# Slingshot meets Pinewood Derby



## theolithic71 (Jan 2, 2012)

Here is a picture of my sons slingshot inspired pinewood derby car. Slingshot meets Pinewood Derby meets Angry Birds.


----------



## Imperial (Feb 9, 2011)

ha ! thats cool ! im not familiar with the angry birds stuff though. is their a height maximum ? im also a bit vague on the build rules for a pinewood car .


----------



## Hrawk (Oct 25, 2010)

Man, that is AWESOME on so many levels !

I'm lost for words at how awesome this really is !


----------



## NaturalFork (Jan 21, 2010)

Hahaha! Awesome.


----------



## theolithic71 (Jan 2, 2012)

Imperial said:


> ha ! thats cool ! im not familiar with the angry birds stuff though. is their a height maximum ? im also a bit vague on the build rules for a pinewood car .

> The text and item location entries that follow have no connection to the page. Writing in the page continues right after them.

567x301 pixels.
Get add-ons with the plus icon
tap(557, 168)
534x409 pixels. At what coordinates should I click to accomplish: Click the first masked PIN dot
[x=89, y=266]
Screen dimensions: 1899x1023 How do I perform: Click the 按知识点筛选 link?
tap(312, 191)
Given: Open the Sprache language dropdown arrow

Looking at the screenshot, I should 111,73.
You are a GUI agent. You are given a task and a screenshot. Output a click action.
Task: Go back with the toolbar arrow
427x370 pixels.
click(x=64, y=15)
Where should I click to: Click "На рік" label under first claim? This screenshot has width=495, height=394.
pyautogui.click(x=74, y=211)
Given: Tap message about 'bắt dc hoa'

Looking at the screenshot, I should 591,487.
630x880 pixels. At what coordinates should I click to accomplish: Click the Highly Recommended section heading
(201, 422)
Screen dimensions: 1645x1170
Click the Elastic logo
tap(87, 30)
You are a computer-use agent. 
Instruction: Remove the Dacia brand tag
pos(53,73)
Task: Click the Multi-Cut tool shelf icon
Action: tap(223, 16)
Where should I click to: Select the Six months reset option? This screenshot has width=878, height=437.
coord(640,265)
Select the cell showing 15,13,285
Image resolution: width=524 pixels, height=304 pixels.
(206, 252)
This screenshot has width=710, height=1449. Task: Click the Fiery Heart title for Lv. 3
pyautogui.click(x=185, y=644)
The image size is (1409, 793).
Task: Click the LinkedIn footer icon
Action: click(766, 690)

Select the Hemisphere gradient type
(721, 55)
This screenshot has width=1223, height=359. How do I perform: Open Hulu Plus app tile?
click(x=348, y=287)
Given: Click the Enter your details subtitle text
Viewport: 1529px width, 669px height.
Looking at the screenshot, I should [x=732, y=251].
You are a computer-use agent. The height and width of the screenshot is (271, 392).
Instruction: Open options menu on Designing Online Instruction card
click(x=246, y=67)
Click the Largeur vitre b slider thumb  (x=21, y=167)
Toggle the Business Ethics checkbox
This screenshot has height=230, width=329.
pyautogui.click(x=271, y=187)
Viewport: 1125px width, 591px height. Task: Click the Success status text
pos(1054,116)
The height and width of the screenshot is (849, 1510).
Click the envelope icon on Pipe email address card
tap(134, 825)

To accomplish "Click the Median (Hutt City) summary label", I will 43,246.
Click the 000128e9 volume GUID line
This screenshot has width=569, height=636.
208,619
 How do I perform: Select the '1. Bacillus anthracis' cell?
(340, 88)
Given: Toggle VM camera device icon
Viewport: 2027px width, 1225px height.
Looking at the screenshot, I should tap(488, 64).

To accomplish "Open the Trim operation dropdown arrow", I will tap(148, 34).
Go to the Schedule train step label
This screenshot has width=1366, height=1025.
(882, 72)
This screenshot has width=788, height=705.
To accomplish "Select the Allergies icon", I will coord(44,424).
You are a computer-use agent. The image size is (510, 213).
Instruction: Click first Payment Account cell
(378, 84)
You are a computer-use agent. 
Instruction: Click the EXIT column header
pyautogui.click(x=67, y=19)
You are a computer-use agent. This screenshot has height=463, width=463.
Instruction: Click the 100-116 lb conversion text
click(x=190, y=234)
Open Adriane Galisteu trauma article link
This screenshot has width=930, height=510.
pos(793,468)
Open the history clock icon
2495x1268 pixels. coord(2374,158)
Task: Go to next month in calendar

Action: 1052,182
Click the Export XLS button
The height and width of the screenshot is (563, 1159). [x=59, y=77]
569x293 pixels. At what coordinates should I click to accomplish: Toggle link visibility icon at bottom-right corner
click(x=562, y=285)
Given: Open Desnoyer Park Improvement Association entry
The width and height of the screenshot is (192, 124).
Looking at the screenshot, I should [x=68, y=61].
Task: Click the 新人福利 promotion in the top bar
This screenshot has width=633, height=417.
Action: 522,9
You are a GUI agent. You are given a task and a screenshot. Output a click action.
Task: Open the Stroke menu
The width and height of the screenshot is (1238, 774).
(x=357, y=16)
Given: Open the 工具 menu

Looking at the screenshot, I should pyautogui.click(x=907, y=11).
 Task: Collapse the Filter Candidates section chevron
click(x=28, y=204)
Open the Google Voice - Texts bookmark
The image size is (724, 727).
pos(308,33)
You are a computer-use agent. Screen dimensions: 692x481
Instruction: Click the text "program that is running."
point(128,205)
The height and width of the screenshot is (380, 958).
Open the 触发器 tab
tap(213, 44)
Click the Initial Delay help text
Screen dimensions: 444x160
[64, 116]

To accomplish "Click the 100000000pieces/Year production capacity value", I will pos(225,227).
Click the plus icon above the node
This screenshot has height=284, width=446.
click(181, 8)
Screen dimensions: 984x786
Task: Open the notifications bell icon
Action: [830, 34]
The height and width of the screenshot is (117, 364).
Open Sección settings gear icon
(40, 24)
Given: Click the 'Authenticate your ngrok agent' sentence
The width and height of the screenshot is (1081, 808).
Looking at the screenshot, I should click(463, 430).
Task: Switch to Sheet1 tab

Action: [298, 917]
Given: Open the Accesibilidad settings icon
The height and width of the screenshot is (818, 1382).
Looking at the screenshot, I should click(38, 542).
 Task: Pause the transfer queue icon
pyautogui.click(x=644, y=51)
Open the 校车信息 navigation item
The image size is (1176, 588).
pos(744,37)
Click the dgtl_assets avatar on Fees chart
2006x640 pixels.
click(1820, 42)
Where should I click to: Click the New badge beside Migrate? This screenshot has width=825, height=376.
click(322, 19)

Angry Birds is a video game my son plays on the ipod. Very popular with the young (and not so young). This car is just under the max height for our pinewood derby track timers. We had to cut it down a bit to fit.


----------



## Sean (Nov 17, 2011)

Although I know nothing about the game, it's absolutely an absolutely wonderful piece!


----------



## Charles (Aug 26, 2010)

Cheers .... Charles


----------



## Imperial (Feb 9, 2011)

i forgot to ask- is it going to actually be used in a race because if it is, id like to see a vid of it in action.


----------



## newconvert (Dec 12, 2011)

hate the game but this is one cool ss


----------



## theolithic71 (Jan 2, 2012)

Yes, this is a racing car. The local race was Tuesday. The car is not very fast, but he did get 2nd place in the design competition.

By the way, he's also a shooter!


----------



## cowboij (Nov 2, 2011)

cool design


----------